«Ils ne sont pas qu'un chiffre»: le web rend hommage aux étudiants kenyans

à 8:15

Après la tuerie de l'université de Garissa, où 142 étudiants ont été tués par un commando Chebab, les hommages se multiplient sur les réseaux sociaux.
Trois jours après la tuerie de Garissa, les hommages, faute d'être toujours officiels ou politiques, affluent sur les réseaux sociaux. Le chiffre de 147 étudiants tués (en réalité ils étaient 142, plus trois militaires et trois membres du service de sécurité de l'université) circule comme un symbole de cette sauvagerie insensée.

Mais le mot-dièse #147notjustanumber (147n'est pas juste un chiffre) s'insurge contre l'anonymat prêté aux victimes. Lancé par l'activiste kenyane Ory Okolloh Mwangi, ce slogan a pour but de mettre des visages et des noms sur les victimes du massacre. «Nous les nommerons un par un», affirme la twitteuse, qui poste inlassablement les noms des étudiants sur le réseau social. Des photos, des noms, des visages apparaissent pour garder en mémoire une génération décimée par la violence des Chebab.

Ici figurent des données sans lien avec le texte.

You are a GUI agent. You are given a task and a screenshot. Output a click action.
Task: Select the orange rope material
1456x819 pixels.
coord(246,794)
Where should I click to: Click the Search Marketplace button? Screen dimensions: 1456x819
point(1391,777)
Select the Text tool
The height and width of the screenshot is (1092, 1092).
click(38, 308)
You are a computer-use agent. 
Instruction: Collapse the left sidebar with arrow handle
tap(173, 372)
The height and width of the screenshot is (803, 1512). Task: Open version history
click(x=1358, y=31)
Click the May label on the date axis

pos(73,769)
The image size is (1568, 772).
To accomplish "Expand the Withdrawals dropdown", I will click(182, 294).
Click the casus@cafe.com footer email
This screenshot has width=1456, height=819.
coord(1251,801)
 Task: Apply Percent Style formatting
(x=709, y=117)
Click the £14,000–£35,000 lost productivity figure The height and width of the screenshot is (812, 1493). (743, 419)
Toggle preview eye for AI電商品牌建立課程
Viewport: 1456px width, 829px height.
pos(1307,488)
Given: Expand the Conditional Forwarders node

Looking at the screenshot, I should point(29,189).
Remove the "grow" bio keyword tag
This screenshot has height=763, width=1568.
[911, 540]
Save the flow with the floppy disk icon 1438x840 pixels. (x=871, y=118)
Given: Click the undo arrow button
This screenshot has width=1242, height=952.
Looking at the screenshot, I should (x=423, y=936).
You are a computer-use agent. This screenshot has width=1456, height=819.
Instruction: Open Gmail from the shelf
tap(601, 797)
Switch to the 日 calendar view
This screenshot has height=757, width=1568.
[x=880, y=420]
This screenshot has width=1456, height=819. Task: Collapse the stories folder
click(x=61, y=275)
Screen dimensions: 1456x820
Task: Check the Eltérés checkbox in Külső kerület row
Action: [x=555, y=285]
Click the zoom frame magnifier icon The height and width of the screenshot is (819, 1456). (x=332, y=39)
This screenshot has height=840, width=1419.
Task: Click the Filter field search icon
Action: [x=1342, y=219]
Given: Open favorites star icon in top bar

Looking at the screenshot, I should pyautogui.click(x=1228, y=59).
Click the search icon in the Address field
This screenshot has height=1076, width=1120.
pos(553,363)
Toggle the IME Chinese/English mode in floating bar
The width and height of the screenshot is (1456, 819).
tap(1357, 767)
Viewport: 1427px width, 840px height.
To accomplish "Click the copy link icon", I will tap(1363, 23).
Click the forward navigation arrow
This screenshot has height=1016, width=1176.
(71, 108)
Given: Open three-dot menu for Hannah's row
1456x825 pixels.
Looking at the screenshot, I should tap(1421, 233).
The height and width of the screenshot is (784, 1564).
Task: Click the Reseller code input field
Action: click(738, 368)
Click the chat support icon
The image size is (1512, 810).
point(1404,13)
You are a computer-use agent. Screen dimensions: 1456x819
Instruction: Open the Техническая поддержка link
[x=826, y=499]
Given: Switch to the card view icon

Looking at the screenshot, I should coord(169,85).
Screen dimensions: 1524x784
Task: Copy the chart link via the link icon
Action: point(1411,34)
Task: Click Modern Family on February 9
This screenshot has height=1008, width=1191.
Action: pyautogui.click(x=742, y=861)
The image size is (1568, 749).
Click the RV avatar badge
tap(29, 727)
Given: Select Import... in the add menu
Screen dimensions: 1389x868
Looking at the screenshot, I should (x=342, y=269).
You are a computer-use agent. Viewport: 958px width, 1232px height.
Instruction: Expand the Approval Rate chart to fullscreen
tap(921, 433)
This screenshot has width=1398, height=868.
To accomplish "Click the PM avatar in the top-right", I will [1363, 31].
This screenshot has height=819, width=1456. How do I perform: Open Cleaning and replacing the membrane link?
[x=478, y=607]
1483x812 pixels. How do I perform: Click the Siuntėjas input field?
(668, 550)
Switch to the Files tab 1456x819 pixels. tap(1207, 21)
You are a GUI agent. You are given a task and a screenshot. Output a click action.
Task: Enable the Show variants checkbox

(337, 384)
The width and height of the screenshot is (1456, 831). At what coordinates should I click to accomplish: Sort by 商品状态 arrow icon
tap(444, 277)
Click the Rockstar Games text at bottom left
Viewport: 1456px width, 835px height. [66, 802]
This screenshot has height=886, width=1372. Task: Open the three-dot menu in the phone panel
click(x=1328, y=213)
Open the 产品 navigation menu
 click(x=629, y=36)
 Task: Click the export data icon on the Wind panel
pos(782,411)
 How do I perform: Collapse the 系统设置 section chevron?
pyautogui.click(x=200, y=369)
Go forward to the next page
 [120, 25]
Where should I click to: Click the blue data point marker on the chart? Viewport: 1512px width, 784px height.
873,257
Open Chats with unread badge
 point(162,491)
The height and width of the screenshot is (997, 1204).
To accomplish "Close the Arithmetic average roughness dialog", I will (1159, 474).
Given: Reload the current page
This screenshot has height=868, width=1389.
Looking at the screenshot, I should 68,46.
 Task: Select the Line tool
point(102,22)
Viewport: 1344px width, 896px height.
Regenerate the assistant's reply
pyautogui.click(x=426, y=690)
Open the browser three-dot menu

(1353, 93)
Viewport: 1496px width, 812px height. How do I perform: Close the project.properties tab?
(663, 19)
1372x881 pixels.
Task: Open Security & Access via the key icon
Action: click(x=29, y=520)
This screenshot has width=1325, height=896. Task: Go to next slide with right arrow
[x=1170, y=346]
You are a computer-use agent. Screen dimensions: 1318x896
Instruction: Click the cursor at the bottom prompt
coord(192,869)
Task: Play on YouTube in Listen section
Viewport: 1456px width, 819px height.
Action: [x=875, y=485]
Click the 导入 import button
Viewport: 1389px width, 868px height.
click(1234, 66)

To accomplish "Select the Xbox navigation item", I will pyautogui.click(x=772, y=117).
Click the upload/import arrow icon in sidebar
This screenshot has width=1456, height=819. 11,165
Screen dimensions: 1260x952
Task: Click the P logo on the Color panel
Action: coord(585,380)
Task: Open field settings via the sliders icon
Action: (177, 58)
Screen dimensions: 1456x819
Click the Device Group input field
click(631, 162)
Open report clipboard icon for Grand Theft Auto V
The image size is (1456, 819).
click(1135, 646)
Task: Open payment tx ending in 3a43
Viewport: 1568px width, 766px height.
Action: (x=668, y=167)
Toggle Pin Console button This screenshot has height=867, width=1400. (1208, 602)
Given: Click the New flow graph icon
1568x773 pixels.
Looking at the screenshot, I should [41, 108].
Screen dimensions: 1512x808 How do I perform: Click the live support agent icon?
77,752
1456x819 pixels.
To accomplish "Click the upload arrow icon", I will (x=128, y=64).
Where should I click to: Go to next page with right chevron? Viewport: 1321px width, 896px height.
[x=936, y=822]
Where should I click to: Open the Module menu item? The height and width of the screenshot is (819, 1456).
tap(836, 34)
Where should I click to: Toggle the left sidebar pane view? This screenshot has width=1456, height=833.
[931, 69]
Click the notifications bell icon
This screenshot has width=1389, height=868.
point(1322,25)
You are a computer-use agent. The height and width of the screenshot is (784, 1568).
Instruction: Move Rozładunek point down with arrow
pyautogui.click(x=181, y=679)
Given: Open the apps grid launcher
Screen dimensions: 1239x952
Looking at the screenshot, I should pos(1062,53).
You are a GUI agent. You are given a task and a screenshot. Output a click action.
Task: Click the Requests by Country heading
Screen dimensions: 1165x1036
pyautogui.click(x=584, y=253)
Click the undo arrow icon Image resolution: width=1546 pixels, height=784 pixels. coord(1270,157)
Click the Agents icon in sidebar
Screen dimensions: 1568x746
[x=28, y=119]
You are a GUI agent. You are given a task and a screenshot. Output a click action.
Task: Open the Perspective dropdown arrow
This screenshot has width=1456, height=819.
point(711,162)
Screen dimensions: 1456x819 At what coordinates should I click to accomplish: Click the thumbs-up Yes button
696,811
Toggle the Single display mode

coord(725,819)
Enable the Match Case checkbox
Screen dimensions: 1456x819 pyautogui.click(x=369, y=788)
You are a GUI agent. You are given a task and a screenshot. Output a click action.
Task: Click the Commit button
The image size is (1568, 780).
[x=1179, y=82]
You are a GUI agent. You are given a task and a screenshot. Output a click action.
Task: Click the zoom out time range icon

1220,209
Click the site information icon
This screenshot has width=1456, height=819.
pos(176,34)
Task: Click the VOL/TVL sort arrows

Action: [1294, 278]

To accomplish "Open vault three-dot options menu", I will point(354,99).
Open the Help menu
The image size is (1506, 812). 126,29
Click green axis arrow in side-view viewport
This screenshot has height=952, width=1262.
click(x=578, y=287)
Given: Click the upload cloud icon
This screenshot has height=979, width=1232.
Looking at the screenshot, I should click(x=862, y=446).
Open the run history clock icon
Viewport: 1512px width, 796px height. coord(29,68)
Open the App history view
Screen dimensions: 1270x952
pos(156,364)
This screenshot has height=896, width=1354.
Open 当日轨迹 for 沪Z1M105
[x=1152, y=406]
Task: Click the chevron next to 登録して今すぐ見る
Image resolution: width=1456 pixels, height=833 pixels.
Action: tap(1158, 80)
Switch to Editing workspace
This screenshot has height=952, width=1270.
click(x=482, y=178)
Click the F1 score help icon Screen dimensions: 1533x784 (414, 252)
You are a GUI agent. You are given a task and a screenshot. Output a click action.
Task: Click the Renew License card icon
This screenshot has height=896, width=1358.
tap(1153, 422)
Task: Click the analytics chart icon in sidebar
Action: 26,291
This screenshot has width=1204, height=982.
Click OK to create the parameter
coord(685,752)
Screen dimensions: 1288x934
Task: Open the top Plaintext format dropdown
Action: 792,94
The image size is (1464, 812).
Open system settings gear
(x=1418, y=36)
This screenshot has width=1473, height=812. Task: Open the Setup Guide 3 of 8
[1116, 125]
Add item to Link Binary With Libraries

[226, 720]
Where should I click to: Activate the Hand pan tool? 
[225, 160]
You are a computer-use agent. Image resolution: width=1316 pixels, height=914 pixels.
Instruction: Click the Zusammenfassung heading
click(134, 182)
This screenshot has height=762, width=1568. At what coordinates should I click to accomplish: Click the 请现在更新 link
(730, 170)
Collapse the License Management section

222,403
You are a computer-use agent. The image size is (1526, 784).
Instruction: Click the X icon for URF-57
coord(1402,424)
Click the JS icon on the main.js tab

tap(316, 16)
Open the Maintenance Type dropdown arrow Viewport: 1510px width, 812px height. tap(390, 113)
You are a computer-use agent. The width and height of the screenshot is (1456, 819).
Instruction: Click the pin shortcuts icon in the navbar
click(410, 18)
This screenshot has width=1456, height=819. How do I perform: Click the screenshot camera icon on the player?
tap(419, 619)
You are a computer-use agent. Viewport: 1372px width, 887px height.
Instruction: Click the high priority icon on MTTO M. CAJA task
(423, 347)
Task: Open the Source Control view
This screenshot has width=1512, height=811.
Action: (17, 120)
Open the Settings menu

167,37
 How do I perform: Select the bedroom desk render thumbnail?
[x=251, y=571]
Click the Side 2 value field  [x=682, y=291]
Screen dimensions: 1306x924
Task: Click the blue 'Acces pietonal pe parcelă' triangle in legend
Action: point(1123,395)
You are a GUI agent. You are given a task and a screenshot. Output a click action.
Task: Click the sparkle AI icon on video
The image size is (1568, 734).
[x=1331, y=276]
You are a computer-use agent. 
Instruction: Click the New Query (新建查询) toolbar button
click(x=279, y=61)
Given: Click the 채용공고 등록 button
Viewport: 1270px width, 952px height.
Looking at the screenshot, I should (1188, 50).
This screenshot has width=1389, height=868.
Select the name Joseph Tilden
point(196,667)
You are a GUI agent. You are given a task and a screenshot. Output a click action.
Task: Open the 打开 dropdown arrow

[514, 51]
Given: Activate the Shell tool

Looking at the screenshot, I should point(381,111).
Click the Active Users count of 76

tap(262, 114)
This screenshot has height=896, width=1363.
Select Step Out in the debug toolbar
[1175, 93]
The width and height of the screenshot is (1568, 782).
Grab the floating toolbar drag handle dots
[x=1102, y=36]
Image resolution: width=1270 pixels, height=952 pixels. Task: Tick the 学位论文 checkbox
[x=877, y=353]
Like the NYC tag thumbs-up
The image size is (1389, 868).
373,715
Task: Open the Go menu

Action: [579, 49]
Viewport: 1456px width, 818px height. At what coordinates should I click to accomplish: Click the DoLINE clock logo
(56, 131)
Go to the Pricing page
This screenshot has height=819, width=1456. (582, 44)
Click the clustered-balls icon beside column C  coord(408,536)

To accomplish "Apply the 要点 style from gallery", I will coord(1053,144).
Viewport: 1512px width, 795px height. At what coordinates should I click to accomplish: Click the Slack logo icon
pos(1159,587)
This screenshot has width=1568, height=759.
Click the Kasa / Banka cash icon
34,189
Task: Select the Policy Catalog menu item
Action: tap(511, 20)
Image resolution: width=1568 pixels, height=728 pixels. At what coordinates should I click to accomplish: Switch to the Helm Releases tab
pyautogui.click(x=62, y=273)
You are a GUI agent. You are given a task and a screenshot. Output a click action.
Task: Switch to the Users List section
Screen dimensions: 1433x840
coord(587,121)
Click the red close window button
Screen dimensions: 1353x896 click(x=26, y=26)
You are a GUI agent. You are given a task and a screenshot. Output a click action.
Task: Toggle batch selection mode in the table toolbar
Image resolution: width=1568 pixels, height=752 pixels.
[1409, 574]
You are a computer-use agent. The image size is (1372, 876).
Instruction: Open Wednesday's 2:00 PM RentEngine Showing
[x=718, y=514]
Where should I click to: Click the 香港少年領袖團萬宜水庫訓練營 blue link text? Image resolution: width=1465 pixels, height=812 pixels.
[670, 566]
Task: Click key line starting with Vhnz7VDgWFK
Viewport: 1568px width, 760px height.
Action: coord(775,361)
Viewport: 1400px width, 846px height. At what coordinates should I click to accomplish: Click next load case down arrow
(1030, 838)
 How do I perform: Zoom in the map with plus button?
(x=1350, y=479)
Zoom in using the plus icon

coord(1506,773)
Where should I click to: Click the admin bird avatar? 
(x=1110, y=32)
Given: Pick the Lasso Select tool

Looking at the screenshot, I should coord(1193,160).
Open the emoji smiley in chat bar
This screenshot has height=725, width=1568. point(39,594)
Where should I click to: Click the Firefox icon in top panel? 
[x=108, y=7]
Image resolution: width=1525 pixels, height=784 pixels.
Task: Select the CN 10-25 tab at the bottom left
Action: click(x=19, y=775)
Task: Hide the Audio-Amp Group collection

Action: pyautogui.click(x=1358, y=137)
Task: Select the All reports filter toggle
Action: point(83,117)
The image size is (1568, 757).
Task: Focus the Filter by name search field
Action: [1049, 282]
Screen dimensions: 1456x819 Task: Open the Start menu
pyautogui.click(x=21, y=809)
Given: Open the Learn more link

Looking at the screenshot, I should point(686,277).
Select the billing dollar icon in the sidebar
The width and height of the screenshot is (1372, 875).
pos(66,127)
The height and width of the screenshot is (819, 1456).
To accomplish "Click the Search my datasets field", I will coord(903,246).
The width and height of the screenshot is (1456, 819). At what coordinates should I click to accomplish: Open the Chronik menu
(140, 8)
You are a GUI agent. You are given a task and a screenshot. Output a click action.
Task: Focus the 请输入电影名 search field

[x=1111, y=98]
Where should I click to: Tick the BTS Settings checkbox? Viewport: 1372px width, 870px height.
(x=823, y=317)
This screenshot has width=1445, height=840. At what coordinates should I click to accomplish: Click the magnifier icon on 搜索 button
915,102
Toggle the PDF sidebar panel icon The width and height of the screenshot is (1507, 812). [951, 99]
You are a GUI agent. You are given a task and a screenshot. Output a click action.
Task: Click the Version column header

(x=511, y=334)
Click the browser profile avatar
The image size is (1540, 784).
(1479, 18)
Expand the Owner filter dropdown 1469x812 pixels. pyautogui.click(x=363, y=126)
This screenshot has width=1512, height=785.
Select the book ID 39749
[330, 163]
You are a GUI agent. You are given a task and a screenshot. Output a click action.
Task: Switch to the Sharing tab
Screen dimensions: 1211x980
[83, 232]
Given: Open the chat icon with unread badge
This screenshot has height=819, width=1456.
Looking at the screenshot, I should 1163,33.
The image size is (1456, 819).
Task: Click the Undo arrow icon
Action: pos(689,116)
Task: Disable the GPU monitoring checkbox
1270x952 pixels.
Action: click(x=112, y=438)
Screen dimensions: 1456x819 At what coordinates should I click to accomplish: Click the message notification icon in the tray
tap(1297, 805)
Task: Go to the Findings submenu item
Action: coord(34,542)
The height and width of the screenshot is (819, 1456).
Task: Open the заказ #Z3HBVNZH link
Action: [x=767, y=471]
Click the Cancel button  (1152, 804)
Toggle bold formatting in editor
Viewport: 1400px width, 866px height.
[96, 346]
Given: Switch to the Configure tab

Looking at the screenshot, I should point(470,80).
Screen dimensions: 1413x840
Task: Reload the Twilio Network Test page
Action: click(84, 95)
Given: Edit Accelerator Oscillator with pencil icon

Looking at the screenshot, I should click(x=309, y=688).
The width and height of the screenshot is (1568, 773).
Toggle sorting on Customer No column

Des témoignages affluent également. Un des étudiants de Garissa ayant échappé au massacre publie une capture d'écran Facebook du jeune Dadley Mose (décédé), souriant, qui avait écrit en décembre dernier sur le réseau social «Qu'il est beau que Dieu ajoute chaque jour un jour de plus dans notre vie. Pas parce que tu en as besoin. Mais parce que quelqu'un a besoin de toi chaque jour».
«J'aurais aimé que tu aies raté tes examens, que tu ne sois jamais entré à l'université. Pourquoi l'université a dû être l'endroit où tu es mort» témoigne encore une mère.
Beaucoup d'internautes ont dénoncé un deux-poids-deux-mesures et l'indifférence de l'Occident par rapport à ce crime. Le hashtag #JesuisKenyan peine à émerger autant que #JesuisCharlie.